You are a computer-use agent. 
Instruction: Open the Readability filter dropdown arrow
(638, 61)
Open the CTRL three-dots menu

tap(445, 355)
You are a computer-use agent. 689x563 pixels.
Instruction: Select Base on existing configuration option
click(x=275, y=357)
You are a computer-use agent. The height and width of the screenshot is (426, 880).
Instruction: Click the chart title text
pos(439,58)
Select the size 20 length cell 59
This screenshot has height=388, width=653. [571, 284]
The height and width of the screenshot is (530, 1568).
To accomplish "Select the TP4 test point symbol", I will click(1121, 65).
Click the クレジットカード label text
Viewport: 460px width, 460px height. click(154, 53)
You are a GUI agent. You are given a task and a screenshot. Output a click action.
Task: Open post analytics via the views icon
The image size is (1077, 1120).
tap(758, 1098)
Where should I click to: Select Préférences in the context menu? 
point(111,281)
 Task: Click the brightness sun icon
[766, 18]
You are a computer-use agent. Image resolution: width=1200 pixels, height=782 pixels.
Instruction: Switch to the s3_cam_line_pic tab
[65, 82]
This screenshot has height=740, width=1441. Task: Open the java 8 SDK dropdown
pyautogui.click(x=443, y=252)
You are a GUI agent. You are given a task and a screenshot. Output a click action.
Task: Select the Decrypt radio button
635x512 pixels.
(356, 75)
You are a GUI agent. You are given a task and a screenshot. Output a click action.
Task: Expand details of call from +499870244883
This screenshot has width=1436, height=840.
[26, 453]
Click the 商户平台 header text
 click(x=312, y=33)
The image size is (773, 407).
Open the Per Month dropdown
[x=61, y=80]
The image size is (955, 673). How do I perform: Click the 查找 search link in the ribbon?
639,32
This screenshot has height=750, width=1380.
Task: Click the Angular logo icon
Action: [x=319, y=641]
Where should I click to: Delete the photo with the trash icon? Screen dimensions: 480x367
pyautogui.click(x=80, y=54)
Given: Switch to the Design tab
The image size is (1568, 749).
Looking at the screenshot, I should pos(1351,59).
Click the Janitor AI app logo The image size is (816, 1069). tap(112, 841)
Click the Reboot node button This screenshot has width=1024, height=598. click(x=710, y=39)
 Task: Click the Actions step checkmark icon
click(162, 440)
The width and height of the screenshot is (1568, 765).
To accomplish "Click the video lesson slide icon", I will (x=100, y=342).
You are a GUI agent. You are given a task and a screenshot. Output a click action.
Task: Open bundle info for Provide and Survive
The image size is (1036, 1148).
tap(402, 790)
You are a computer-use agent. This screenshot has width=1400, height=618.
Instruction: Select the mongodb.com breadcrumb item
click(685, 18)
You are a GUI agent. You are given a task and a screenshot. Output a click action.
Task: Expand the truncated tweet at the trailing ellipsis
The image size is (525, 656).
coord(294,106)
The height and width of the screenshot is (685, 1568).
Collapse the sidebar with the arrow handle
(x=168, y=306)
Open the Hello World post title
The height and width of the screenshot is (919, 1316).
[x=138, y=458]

PROBLEM DESCRIPTION -
Every line of the material above is to be copied exactly.

YOUR SOLUTION -
You are a computer-use agent. 
Instruction: Open the Readability filter dropdown arrow
(638, 61)
Open the CTRL three-dots menu

tap(445, 355)
You are a computer-use agent. 689x563 pixels.
Instruction: Select Base on existing configuration option
click(x=275, y=357)
You are a computer-use agent. The height and width of the screenshot is (426, 880).
Instruction: Click the chart title text
pos(439,58)
Select the size 20 length cell 59
This screenshot has height=388, width=653. [571, 284]
The height and width of the screenshot is (530, 1568).
To accomplish "Select the TP4 test point symbol", I will click(1121, 65).
Click the クレジットカード label text
Viewport: 460px width, 460px height. click(154, 53)
You are a GUI agent. You are given a task and a screenshot. Output a click action.
Task: Open post analytics via the views icon
The image size is (1077, 1120).
tap(758, 1098)
Where should I click to: Select Préférences in the context menu? 
point(111,281)
 Task: Click the brightness sun icon
[766, 18]
You are a computer-use agent. Image resolution: width=1200 pixels, height=782 pixels.
Instruction: Switch to the s3_cam_line_pic tab
[65, 82]
This screenshot has height=740, width=1441. Task: Open the java 8 SDK dropdown
pyautogui.click(x=443, y=252)
You are a GUI agent. You are given a task and a screenshot. Output a click action.
Task: Select the Decrypt radio button
635x512 pixels.
(356, 75)
You are a GUI agent. You are given a task and a screenshot. Output a click action.
Task: Expand details of call from +499870244883
This screenshot has width=1436, height=840.
[26, 453]
Click the 商户平台 header text
 click(x=312, y=33)
The image size is (773, 407).
Open the Per Month dropdown
[x=61, y=80]
The image size is (955, 673). How do I perform: Click the 查找 search link in the ribbon?
639,32
This screenshot has height=750, width=1380.
Task: Click the Angular logo icon
Action: [x=319, y=641]
Where should I click to: Delete the photo with the trash icon? Screen dimensions: 480x367
pyautogui.click(x=80, y=54)
Given: Switch to the Design tab
The image size is (1568, 749).
Looking at the screenshot, I should pos(1351,59).
Click the Janitor AI app logo The image size is (816, 1069). tap(112, 841)
Click the Reboot node button This screenshot has width=1024, height=598. click(x=710, y=39)
 Task: Click the Actions step checkmark icon
click(162, 440)
The width and height of the screenshot is (1568, 765).
To accomplish "Click the video lesson slide icon", I will (x=100, y=342).
You are a GUI agent. You are given a task and a screenshot. Output a click action.
Task: Open bundle info for Provide and Survive
The image size is (1036, 1148).
tap(402, 790)
You are a computer-use agent. This screenshot has width=1400, height=618.
Instruction: Select the mongodb.com breadcrumb item
click(685, 18)
You are a GUI agent. You are given a task and a screenshot. Output a click action.
Task: Expand the truncated tweet at the trailing ellipsis
The image size is (525, 656).
coord(294,106)
The height and width of the screenshot is (685, 1568).
Collapse the sidebar with the arrow handle
(x=168, y=306)
Open the Hello World post title
The height and width of the screenshot is (919, 1316).
[x=138, y=458]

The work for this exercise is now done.